Pensem na cena: você trabalhou muito nos últimos meses no seu emprego, entregou todas as metas (fez além do esperado), não faltou, chegou mais cedo, saiu mais tarde, foi impecável em tudo que fez. Mas, na hora do reconhecimento, nada! Quando mostramos essa cena todos ficam indignados: “Mas como a pessoa se dedica tanto e não é reconhecida!?”.
Na lógica do trabalho formal, no qual ofertamos tempo e dedicação às empresas nas quais trabalhamos, é uma obviedade a injustiça.
A redação do Enem, realizado no último domingo (5), nos faz refletir sobre a empresa chamada família e na empregada chamada mulher!
Em 2021, a Argentina reconheceu o trabalho materno como labor e passou a beneficiar mulheres trabalhadoras que estavam com idade para aposentadoria, mas não tinham o tempo de contribuição necessária para garantir o benefício. Às argentinas, fora ofertado o acréscimo de três anos de tempo de serviço por filho nascido com vida.
Uma grande evolução dos "hermanos", com certeza! Mas ainda pouco em relação às realidades que possuímos no mundo e na América Latina. Lembrando que no Brasil há a proposta do projeto de lei complementar 122/21 com o mesmo teor, que no dia 20de junho passado foi aprovado pela Comissão de Direito da Defesa das Mulheres da Câmara dos Deputados.
Mas estamos falando de uma cultura que não só deixa invisível o trabalho doméstico e maternal das mulheres, como também os diminui. Afinal, quem lava a roupa é a máquina. E as mulheres demoram muito para para sair de casa porque querem se “emperiquitar” e não porque tiveram que arrumar duas crianças, três bolsas, responder o último e-mail do trabalho e mais um monte de coisas para depois se dedicarem a ficar minimamente apresentáveis ao saírem de casa.
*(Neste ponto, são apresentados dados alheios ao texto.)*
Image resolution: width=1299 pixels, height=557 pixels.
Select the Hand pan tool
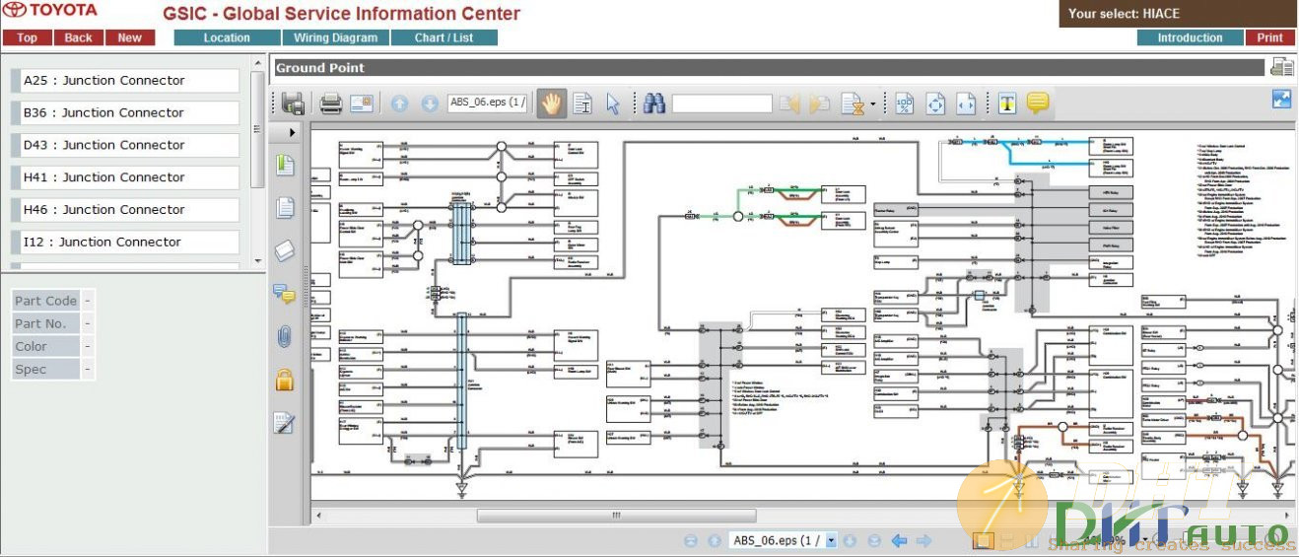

No Brasil, as leis também não reconhecem esse valor. Se uma criança fica doente e não pode ir à escola, essa mulher, que normalmente é a cuidadora, não tem direito a atestado. A lei trabalhista garante somente um dia de afastamento para acompanhar o filho de até seis anos a médicos. De forma irônica, podemos concluir que a partir dos sete anos nossos filhos sabem ir ao médico sozinhos, ficam em casa sem ninguém, fazem a própria comida e tomam o remédio na hora certa.
Portanto, essa mulher cuidadora trabalhadora tem que apelar para humanidade do médico, do empregador ou da rede de apoio (se tiver) porque senão tem seus dias descontados ou ainda perde o emprego por estar desinteressada.
Não é à toa que a Organização Mundial da Saúde (OMS) em 2023 informou, em estudo, que devido as diferentes desigualdades provenientes do gênero as mulheres sofrem mais com depressão que os homens - a diferença é 5,1% em comparação a 3,6% dos homens; já quanto à ansiedade o valor é de 7,7% contra 3,6%.
E, como o trabalho de cuidado e invisível, a exaustão causada por ele (com as outras jornadas que as mulheres fazem) não é vista pela sociedade como fator. Ganhamos então o estigma de “problemáticas”, quando na verdade estamos é adoecendo por uma sobrecarga não reconhecida.
O Enem traz o debate, mas se esse debate não ultrapassar um dia de prova, ou uma semana de comoção social nas redes sociais, a realidade continuará a mesma!